Zalegają trzy miliony z opłatami za czynsz, ale nie są zainteresowani odpracowaniem długów

Zalegają trzy miliony z opłatami za czynsz, ale nie są zainteresowani odpracowaniem długów

Tylko dwie osoby zgłosiły się do sądeckiego ratusza, deklarując chęć odpracowania swoich długów. Tymczasem miasto wystosowało aż 120 wezwań do zapłaty do osób, które zalegają z opłatami za czynsz.

Dług za najem lokali będących w zasobach miasta sięga już 3 477 285, 37 zł. Rekordzista ma do zwrotu ok. 130 tys. zł.

Patologia społeczna

Mamy też szczególny przypadek na ulicy Gwardyjskiej, gdzie jedna rodzina nie płaci przez przeszło 380 miesięcy i jej zadłużenie wynosi ponad 95 tysięcy złotych przy kwotach nominalnych 1,16 złotych za metr kwadratowy. Tak po prostu być nie może i będziemy absolutnie z tym walczyć, bo uważamy to za jedną z patologii społecznych – mówił końcem kwietnia wiceprezydent Jerzy Gwiżdż, informując o założeniach nowego programu.

Zwrócił uwagę wówczas, że dłużnicy miasta w 99 procentach to ludzie niepracujący, żyjący z zasiłków socjalnych. Wielu z nich mogłoby podjąć pracę, jednak tego z niewiadomych przyczyn nie czyni. Wprowadzony program ma ich więc zachęcić także do podjęcia aktywności zawodowej. Mogą z niego skorzystać osoby w trudnej sytuacji materialnej i życiowej, które w związku z zaległościami w opłatach za korzystanie z lokali socjalnych czy komunalnych utraciły prawo do ich zajmowania bądź są zagrożone eksmisją. Swój dług mogą odpracować, świadcząc drobne usługi lub prace na rzecz miasta oraz jego jednostek organizacyjnych czy instytucji kultury.

Bez oblężenia

Ogłoszenie programu nie spowodowało jednak oblężenia ratusza przez dłużników. W urzędzie pojawiły się zaledwie dwie osoby, które wyraziły wolę odpracowania długu.

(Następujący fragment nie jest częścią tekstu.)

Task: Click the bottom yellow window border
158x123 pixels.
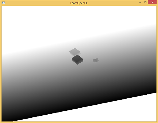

– Jednak do dziś żaden wniosek nie został złożony – informuje Małgorzata Grybel, szefowa kancelarii prezydenta Nowego Sącza. – Sukcesywnie informujemy dłużników o programie odpracowania długów. Stosowne informacje dołączamy do wezwań do zapłaty – dodaje.

Mimo braku zainteresowania miasto nie zamierza wycofać się z pomysłu.

– Po miesiącu funkcjonowania programu wiemy, że zainteresowanie jednostek organizacyjnych zlecaniem drobnych prac remontowo-porządkowych istnieje. Oczekujemy na reakcję dłużników. Zamierzamy, by formuła ta funkcjonowała w dłuższym czasie – zaznacza Małgorzata Grybel.

Wobec osób, które mimo proponowanych rozwiązań, nadal będą zalegać z opłatami za mieszkania komunalne czy socjalne, władze miasta podejmą stosowne kroki prawne, zmierzające do odzyskania wierzytelności.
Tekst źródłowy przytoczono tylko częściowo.